In preparation for our addition to the family, my husband and I have switched to speaking Spanish to each other nearly all the time. We even text in Spanish. This is a pretty big break from our pattern of communicating in English with each other and Spanish only with the other native speakers in our life.

I have always known that it’s difficult for me to use Spanish when I’m upset, angry, or otherwise emotionally out of sorts. However, I didn’t anticipate how hard it would be to have intimate daily conversation with my husband in my non-native language. No matter how well I can get across the details of the matter at hand, it’s the feeling that is sometimes missing.
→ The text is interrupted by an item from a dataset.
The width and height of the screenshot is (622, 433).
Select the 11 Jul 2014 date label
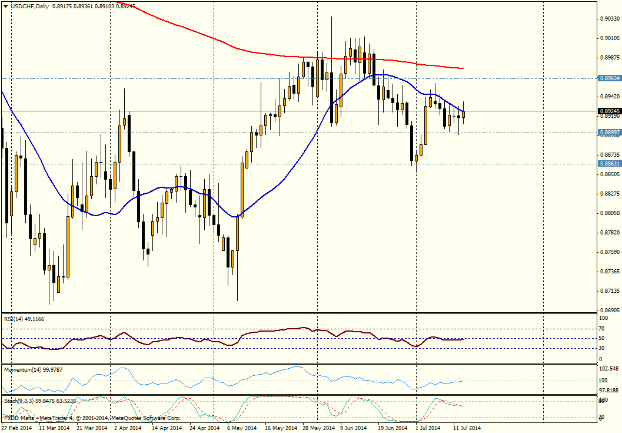tap(467, 428)
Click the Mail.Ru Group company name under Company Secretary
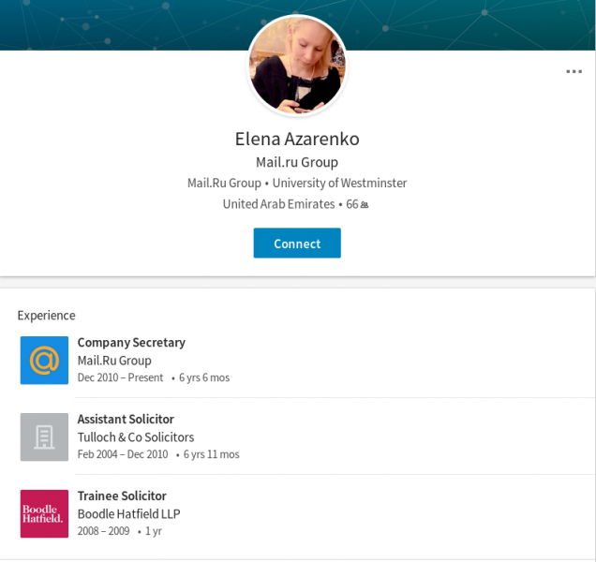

When we have an argument, I hear myself repeating the same vocabulary over and over, but in a different tone of voice. I don’t feel that I have the breadth of word choice to really explain myself. When I’m trying to be funny or sarcastic, the result is not as funny to me as it would be in English. Worst of all, when I’m trying to comfort my hubby after a long day, I’m never 100% sure that I said the right thing.
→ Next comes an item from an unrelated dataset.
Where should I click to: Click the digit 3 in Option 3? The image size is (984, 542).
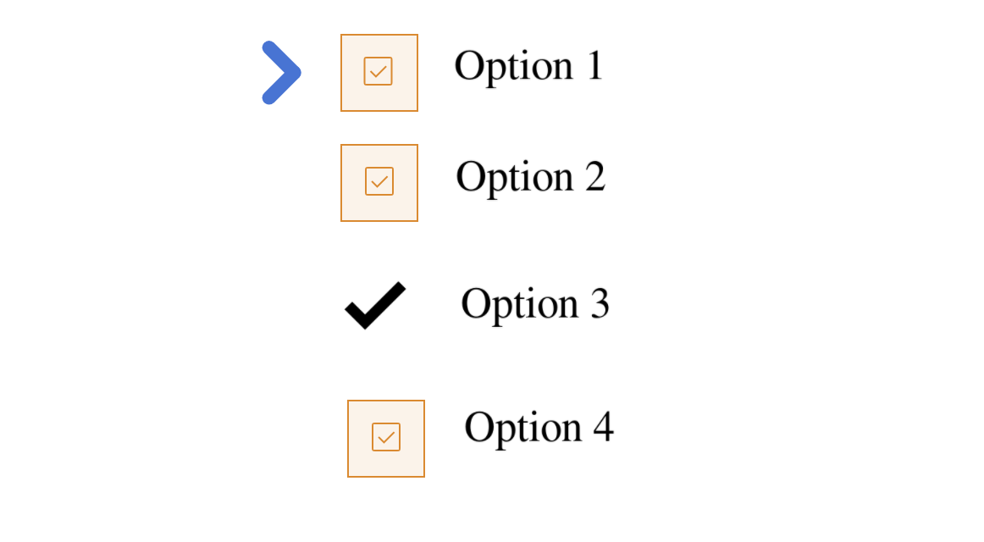click(x=600, y=304)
What’s amazing to me is that no matter how long I’ve been speaking Spanish (over a decade now), I continue to find limits that I did not expect. I assume that everyone who learns a language after early childhood runs into a similar dilemma, but I still wonder what it feels like to be bilingual or multilingual from birth and feel a native level of comfort with more than one mode of communication.

In a way, this is what excites me about raising bilingual kids… but it also makes me feel disconnected from them, because I’ll never be able to use Spanish with the children in the same way I can use English with them.

Does your emotional connection to each of the languages you speak affect your ability to use it in varying circumstances?